Washington — “It was wonderful to be in Gandhi’s land,” wrote the Reverend Martin Luther King Jr., a few months after returning from a monthlong visit to India in 1959. “I left India more convinced than ever before that nonviolent resistance is the most potent weapon available to oppressed people in their struggle for freedom.”

King says in his autobiography that “Gandhi was the guiding light of our technique of nonviolent social change” during the Montgomery, Alabama, bus boycott in 1956 that ended segregation on that city’s buses, and throughout the years King led the American civil rights movement.  

King wanted to see for himself the results of Gandhi’s nonviolent campaign to end British colonial rule and improve the lives of India’s “untouchables” (members of the lowest social caste). Invited by Indian Prime Minister Jawaharlal Nehru, King, along with his wife, Coretta, and biographer Lawrence Reddick, arrived in Bombay (now Mumbai) on February 9, 1959, and traveled to New Delhi and several other cities over the next four weeks.

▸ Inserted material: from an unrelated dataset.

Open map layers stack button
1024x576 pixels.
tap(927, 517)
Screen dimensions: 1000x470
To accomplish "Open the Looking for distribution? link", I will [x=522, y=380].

The 50th anniversary of that historic journey is being commemorated in February with a visit to India by King’s son, Martin Luther King III; members of the U.S. Congress, including Representative John Lewis, the last surviving speaker from the 1963 March on Washington; Clayborne Carson, editor of several volumes of King’s papers; jazz musician Herbie Hancock; and others. This State Department–sponsored tour will include two musical performances by Hancock plus a special tribute by Indian musicians.

Carson, director of the Morehouse College Martin Luther King Jr. Collection in Atlanta and the Martin Luther King, Jr., Research and Education Institute at Stanford University, said King appreciated being “enthusiastically welcomed by Nehru and other Indian political leaders at a time when he lacked similar access to America’s top leaders.”

King, Carson said in an essay in The Times of India, contrasted India’s constitutional and legal protections for untouchables with “pervasive racial discrimination in the U.S.” While India’s leaders exerted their “moral power” against caste discrimination, King said, “in the U.S. some of our highest officials declined to render a moral judgment on segregation, and some from the South publicly boasted of their determination to maintain segregation.”

King met with Nehru, President Rajendra Prasad and other officials; social reformers such as Vinoba Bhave, one of Gandhi’s closest associates in the Indian freedom movement and his spiritual successor; writers; academics; and many others — even trapeze artists and lion tamers. King laid a wreath at the site of Gandhi’s cremation at Rajghat, met with Gandhi’s relatives and followers, and discussed human rights in America and India at press conferences, universities and public meetings. “Because of the keen interest that the Indian people have in the race problem, these meetings were usually packed,” he later said.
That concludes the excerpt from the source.